In the first cut, the user needs to do this operation outside hive (one simple way to do so, is distcp the partition from the
primary to the secondary cluster, and then update the metadata directly - via the thrift api).
- This will require a change to the metastore schema. StorageDescriptor will be enhanced to add:
PrimaryCluster - ClusterStorageDescriptor
and SecondaryClusters - Set<ClusterStorageDescriptor>
The ClusterStorageDescriptor contains the following:
ClusterName
Location
location will be removed from the StorageDescriptor.
- This will require a scheme change and data migration.
- The thrift structure will be backward compatible
- New entries will be added: ClusterName, IsPrimary etc., but existing clients using sd.location will continue to work
In order to support the above, hive metastore needs to be enhanced to have the concept of a cluster. The following parameters will
be added:
- hive.default.cluster.name - For migration, all tables/partitions belong to this cluster.
All new tables belong to this cluster. - hive.use.default.cluster - The default cluster will be used depending on input table's schema.
The existing thrift API's will continue to work as if the user is trying to access the default cluster.
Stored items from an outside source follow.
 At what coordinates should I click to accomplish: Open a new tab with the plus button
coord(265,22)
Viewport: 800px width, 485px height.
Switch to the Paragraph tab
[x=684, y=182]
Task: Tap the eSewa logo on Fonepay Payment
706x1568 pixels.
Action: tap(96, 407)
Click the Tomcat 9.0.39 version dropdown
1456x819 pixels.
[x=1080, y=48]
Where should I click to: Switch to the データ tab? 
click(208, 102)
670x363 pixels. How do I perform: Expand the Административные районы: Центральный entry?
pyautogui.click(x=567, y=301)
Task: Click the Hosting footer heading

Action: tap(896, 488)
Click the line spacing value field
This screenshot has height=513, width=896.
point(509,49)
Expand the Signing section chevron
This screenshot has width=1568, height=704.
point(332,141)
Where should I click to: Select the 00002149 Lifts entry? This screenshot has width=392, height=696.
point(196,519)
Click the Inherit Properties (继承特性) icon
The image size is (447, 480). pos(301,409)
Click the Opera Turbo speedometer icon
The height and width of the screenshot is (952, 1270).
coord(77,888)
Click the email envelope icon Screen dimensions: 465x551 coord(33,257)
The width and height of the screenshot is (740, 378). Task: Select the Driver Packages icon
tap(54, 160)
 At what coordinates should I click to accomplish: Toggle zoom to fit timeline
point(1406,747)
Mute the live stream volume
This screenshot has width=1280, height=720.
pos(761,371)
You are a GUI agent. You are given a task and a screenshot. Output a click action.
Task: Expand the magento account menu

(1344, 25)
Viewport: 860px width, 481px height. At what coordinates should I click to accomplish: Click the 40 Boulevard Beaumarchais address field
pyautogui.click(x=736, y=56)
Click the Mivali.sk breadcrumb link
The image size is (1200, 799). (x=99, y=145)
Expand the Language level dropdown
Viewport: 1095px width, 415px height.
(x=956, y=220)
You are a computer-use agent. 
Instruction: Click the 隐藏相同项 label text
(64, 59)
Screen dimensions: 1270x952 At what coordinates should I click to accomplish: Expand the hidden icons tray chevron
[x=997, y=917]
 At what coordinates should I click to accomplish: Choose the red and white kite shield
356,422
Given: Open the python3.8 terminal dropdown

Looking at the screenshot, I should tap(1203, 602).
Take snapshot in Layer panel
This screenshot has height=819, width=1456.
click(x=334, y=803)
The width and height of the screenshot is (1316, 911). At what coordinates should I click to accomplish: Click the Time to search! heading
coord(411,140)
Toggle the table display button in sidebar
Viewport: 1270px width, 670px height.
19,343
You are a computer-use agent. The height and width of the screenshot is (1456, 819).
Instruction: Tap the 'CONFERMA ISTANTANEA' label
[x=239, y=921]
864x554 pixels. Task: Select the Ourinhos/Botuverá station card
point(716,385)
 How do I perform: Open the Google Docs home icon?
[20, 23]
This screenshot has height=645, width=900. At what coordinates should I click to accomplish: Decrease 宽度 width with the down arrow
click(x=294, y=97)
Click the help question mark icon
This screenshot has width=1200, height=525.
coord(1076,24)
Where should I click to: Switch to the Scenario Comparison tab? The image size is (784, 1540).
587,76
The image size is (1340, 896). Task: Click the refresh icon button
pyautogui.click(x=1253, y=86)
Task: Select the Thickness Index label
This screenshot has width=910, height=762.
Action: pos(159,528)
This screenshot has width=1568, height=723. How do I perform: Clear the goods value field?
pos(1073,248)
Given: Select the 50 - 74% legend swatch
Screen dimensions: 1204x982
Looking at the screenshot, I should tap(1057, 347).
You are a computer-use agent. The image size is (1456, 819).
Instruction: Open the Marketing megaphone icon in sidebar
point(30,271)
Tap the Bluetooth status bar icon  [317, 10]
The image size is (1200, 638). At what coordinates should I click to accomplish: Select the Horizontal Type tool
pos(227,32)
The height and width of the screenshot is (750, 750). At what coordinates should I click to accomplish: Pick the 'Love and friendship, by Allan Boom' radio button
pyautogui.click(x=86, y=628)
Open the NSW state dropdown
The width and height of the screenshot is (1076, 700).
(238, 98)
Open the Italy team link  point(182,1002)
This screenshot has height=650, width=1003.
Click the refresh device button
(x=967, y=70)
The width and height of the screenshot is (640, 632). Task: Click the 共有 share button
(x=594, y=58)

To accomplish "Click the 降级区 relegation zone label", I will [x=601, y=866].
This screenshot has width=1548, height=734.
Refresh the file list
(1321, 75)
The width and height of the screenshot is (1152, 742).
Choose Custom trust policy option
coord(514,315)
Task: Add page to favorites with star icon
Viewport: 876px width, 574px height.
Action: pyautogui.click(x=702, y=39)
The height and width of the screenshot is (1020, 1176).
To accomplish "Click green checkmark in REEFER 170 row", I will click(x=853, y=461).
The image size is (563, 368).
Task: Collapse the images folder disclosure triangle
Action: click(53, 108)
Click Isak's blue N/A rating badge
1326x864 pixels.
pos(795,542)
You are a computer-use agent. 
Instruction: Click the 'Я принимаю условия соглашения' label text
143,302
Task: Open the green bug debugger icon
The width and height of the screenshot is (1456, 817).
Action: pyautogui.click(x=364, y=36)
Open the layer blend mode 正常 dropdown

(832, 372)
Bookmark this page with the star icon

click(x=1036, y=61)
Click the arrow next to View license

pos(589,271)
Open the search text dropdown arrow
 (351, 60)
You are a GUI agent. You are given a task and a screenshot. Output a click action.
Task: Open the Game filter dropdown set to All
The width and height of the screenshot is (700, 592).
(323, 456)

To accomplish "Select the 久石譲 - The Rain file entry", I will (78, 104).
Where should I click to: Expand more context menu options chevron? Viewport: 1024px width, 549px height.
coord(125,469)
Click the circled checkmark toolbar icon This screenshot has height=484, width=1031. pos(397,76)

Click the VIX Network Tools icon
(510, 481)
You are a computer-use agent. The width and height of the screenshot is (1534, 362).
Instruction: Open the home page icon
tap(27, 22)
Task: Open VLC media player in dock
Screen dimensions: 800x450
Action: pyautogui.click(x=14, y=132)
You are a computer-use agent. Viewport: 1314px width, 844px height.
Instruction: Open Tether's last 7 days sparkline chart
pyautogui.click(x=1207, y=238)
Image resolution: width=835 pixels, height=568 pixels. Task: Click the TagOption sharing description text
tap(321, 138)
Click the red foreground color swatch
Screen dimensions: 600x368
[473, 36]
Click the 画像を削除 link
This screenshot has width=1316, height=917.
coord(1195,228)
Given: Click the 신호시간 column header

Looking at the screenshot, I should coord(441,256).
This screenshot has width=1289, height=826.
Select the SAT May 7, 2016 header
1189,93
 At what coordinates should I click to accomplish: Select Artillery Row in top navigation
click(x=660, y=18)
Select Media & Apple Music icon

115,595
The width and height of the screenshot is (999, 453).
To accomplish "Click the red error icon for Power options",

New APIs will be added which take the cluster as a new parameter. Almost all the existing APIs will be
enhanced to support this. The behavior will be the same as if, the user issued the command 'USE CLUSTER <CLUSTERNAME>
If the user does not intend of use multiple clusters, there should be no change in the behavior of hive commands, and all the
existing thrift APIs should continue to work. There may be some very minor changes required: Cluster -> JobTracker mapping (with only
a single entry) and all table's primary cluster need to some pre-defined fixed cluster. If that is a problem, we can even add a new
configuration parameter, hive.disable.clusters, which will make this whole multi-cluster business transparent to the end users.